● Supplied records:
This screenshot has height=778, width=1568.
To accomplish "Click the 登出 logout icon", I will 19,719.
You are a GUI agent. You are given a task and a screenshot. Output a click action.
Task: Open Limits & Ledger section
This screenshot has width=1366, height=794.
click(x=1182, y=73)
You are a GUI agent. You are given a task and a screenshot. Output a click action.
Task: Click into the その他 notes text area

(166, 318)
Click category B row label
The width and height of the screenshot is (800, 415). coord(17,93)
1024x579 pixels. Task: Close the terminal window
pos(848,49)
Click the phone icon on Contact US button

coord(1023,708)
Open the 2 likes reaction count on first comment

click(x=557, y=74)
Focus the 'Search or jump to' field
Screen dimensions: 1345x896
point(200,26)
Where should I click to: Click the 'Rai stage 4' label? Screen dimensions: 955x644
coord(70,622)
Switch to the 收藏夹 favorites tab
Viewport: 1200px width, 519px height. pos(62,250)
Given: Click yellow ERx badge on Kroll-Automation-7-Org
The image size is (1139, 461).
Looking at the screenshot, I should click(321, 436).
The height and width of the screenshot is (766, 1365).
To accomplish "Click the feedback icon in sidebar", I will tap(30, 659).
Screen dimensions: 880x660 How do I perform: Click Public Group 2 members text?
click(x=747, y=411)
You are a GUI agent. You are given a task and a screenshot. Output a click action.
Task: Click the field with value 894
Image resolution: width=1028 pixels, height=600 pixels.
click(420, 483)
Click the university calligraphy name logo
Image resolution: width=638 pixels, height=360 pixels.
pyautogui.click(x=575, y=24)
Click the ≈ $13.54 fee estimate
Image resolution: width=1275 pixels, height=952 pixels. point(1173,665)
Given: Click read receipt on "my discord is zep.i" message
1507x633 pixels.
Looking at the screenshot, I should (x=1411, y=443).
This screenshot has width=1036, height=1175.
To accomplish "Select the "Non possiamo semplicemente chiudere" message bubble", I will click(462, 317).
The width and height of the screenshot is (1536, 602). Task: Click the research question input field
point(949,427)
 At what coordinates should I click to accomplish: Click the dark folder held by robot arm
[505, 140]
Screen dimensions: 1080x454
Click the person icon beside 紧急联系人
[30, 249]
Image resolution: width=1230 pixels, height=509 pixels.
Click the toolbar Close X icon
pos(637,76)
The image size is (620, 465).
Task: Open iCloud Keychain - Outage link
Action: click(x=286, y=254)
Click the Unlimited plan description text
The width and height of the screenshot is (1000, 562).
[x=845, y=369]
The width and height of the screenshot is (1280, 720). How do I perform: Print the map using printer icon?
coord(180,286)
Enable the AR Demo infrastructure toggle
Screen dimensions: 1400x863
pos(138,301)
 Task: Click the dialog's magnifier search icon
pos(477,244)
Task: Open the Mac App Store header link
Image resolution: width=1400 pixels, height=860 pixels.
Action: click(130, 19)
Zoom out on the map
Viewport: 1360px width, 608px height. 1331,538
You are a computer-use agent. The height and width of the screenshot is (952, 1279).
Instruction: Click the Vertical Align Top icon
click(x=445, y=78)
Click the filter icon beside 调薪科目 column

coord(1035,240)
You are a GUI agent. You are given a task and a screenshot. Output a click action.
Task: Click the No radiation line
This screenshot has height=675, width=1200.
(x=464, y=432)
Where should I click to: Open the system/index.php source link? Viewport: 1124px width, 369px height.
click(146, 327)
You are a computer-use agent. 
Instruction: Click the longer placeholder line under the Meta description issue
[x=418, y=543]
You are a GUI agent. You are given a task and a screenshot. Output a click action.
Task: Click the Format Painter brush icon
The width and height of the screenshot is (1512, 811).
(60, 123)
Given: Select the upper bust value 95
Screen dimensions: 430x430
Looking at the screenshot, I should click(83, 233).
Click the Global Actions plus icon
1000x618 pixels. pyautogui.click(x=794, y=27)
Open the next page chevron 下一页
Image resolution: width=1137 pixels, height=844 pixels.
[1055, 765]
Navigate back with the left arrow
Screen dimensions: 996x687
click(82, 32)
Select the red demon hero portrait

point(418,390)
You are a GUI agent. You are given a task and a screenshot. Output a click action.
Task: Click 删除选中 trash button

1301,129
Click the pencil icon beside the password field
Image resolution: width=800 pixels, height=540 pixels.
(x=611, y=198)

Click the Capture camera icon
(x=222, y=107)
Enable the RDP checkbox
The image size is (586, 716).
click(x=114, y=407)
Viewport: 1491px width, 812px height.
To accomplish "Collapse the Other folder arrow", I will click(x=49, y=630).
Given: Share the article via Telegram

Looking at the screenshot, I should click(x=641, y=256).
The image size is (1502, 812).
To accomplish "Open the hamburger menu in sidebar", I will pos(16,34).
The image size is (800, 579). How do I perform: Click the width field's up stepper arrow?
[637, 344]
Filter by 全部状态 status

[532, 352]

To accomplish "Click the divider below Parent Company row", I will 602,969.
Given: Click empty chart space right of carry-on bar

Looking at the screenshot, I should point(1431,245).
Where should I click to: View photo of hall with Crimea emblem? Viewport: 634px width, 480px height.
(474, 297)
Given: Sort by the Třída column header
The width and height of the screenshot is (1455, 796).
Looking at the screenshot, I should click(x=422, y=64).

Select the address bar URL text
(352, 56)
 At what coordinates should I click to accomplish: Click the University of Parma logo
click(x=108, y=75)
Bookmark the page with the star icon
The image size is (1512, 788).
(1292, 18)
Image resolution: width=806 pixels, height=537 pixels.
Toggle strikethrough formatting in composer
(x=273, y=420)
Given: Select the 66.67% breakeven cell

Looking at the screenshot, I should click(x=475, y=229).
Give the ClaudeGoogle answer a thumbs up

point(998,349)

● Work required:
Copy out the lines of the listing above word for word, starting at the line that contains "The width and height of the screenshot is (1280, 720)." and ending at the line that contains "[x=418, y=543]", with both of those lines included.

● Full output:
The width and height of the screenshot is (1280, 720). How do I perform: Print the map using printer icon?
coord(180,286)
Enable the AR Demo infrastructure toggle
Screen dimensions: 1400x863
pos(138,301)
 Task: Click the dialog's magnifier search icon
pos(477,244)
Task: Open the Mac App Store header link
Image resolution: width=1400 pixels, height=860 pixels.
Action: click(130, 19)
Zoom out on the map
Viewport: 1360px width, 608px height. 1331,538
You are a computer-use agent. The height and width of the screenshot is (952, 1279).
Instruction: Click the Vertical Align Top icon
click(x=445, y=78)
Click the filter icon beside 调薪科目 column

coord(1035,240)
You are a GUI agent. You are given a task and a screenshot. Output a click action.
Task: Click the No radiation line
This screenshot has height=675, width=1200.
(x=464, y=432)
Where should I click to: Open the system/index.php source link? Viewport: 1124px width, 369px height.
click(146, 327)
You are a computer-use agent. 
Instruction: Click the longer placeholder line under the Meta description issue
[x=418, y=543]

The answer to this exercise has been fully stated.